By adding at least twelve million illegals to the voting rolls - we believe many more - Hillary has the opportunity to increase the Democrat vote by somewhere around ten percentage points, plus or minus a few.

Remember Mitt Romney's 47% of people who depend on government and will always vote for more of it?  What chance will we have when that number is 57%?

Electorally: none whatsoever.  And that's a situation that, by definition, can only end one of two ways.

The first, and most likely, is in single-party tyranny, the fabled boot crushing a human face forever.  With no possibility of losing, why would any Democrat politician care what the people think?  We're already well on the way: we do still technically have two major parties, and yet if Wikileaks has proved anything, it's that neither of our parties gives two hoots for anybody who doesn't deliver them cash by the truckload.

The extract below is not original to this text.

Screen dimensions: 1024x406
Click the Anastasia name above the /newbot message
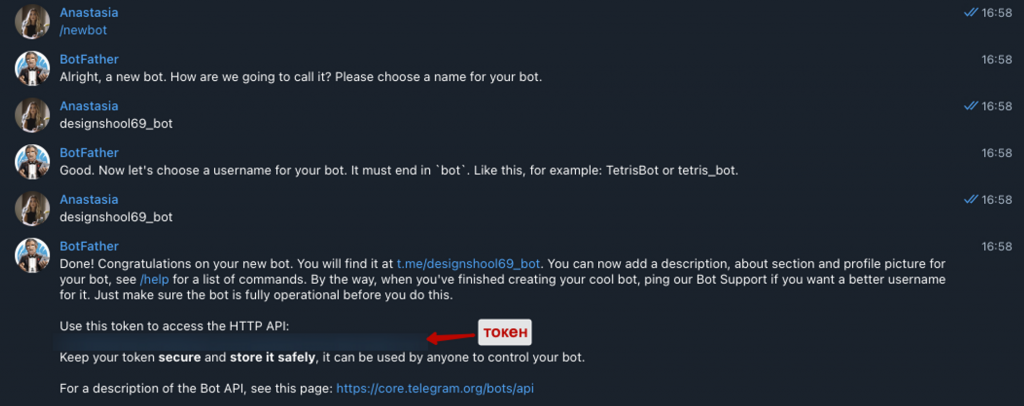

Our Founders envisioned another alternative: an independent armed citizenry taking back their rights by force.  That is why we have a Second Amendment, and why Hillary and the left hate it so.

Modern Americans are made of less stern stuff than the men who made this nation; it's hard to imagine our neighbors giving up their Playstations and Playboys for a winter at Valley Forge.  But let's imagine that somehow they did.

By definition, that means a civil war.  If history proves anything, it's that wars never, ever, end up how you expect - regardless of whether you win or lose.  Either way, it would certainly mean an America unlike anything we have known and loved.

Hillary does not care about you, your vote, or your country; she only wants the office and the power that comes with it.  Perhaps regrettably, she won't be stopped by Jill Stein, Evan McMullin, or anyone else whose name isn't Donald Trump.

And if she and her armies of leftist socialists aren't blocked now - today - then there will never again be another chance to do so.  Oh, elections will come and go, but they'll be meaningless, as votes for the Left will always and forever be reliably there, dead or alive.

It is unappetizing and unAmerican for us to try to take away any American's right to make up their own mind for whom to vote.  We have, however, every right to attempt to persuade you by whatever means we can, be it emotion, logic, evidence, history, or anything short of a bludgeon.

And tomorrow, we'll all find out if it worked.  May God have mercy on us all.